California prosecutors are limited by similar requirements. Says Jack Winkler, an assistant attorney general who heads the state's criminal-law division: "We are most interested and concerned by what she has had to say. But mere words do not constitute a crime."
After being questioned by the FBI for three hours late last week, Good was subdued when she talked to TIME. Even so, she sat down at her typewriter and wrote out a statement in defense of the environment that declared, in part: "Any woman who allows her body to control or to sell products harmful to the people and the environment will be viciously murdered. Anyone who advertises or manufactures food or drugs injurious to people's health will be killed. The air, the water, the trees and the wildlife are part of the Manson family."

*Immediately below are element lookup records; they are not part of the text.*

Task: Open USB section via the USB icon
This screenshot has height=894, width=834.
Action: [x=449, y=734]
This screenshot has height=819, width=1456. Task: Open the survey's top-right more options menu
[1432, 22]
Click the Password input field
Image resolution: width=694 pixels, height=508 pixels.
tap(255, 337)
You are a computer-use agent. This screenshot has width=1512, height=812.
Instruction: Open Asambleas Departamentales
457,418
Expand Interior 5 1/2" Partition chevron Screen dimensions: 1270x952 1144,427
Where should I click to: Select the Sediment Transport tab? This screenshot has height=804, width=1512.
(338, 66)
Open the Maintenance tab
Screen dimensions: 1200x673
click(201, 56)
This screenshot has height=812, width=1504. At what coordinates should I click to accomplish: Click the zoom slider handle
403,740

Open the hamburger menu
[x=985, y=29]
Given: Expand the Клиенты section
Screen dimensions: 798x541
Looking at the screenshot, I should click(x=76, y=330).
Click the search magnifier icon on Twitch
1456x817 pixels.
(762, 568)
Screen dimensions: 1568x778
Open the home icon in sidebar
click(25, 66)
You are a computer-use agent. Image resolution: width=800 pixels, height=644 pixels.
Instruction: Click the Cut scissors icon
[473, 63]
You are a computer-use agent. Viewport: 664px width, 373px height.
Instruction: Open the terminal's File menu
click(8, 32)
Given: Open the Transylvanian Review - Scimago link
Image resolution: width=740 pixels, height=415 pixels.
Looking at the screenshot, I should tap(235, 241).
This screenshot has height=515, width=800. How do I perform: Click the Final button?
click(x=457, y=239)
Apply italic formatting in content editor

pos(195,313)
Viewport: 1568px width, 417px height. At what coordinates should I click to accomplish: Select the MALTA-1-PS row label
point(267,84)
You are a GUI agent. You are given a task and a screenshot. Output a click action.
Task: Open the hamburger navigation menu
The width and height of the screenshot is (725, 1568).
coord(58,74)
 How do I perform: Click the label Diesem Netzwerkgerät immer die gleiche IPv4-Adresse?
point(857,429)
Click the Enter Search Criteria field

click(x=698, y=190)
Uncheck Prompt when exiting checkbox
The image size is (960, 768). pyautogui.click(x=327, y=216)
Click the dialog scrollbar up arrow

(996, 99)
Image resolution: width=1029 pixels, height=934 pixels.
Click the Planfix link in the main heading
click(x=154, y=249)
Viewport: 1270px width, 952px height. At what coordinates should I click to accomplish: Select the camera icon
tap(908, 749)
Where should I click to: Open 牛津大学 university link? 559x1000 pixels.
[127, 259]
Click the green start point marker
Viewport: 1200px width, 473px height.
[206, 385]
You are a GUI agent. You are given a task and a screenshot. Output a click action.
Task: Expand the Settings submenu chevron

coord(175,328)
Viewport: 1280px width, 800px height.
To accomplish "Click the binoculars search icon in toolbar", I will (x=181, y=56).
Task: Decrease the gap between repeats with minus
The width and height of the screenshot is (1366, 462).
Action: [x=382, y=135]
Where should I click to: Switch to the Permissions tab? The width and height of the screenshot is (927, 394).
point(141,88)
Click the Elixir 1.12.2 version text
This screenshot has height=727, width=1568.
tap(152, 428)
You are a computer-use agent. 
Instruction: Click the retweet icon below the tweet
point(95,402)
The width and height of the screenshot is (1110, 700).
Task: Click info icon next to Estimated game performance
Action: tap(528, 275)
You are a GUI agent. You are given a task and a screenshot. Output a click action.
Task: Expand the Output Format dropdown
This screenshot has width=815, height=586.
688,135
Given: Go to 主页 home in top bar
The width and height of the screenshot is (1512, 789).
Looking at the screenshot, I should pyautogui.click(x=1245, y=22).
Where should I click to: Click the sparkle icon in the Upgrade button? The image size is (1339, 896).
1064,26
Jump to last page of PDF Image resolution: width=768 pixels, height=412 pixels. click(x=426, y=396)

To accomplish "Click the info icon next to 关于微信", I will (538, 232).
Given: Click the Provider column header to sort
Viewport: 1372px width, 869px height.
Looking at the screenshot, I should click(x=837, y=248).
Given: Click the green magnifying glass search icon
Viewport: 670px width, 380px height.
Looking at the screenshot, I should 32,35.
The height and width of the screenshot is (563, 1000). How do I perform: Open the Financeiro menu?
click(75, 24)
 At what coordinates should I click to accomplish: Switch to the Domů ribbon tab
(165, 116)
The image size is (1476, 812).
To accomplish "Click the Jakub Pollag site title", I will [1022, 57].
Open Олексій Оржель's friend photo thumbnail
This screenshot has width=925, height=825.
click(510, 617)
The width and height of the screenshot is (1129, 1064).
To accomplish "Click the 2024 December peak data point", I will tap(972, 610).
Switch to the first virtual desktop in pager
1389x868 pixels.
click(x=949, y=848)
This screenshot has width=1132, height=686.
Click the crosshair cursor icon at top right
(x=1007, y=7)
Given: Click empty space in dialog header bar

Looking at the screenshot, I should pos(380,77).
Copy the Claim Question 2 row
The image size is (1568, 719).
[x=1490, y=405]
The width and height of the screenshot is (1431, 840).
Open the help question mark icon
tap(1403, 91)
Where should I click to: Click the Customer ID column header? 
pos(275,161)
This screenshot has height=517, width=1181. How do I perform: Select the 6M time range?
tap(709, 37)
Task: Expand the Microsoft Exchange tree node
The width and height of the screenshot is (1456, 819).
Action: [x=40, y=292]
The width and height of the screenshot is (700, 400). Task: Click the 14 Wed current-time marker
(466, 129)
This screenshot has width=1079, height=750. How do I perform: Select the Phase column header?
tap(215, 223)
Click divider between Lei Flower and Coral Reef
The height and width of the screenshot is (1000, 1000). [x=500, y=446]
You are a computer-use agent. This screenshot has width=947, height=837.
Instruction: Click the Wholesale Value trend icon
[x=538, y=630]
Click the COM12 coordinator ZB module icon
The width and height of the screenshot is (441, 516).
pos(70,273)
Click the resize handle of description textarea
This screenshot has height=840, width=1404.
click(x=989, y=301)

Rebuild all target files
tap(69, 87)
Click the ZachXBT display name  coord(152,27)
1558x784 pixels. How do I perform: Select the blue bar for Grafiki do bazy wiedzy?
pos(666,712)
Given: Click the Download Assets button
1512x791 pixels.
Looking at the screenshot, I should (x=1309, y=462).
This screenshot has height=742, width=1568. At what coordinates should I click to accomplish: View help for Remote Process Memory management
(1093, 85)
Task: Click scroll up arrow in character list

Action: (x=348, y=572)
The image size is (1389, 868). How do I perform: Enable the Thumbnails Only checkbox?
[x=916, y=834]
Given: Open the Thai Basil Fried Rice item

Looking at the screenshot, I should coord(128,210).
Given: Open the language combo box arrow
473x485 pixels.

As Sandra Good launched her threats against the world, a woman claiming to be her mother told the San Diego Union that her daughter had once said that she had "finally reached the point where I can kill my parents." Sandra's mother requested anonymity; she is still afraid of her daughter. She recalled how Sandra had twice nearly died of respiratory ailments when she was a child. "Once I even left the hospital after they had told me she had died," she remembered. Then she added: "Why did she have to pull through?"
While dozens of men and women around the nation wondered why Sandra Good boasted that she was out to get them, Justice Department sources acknowledged that FBI agents are now keeping all known members of the Manson clan under surveillance. "We aren't going to try to throw them in jail," says one Justice Department official, "but, by God, we're going to know where they are, and if they are where the President is, they'll have a hell of a problem trying to get close to him."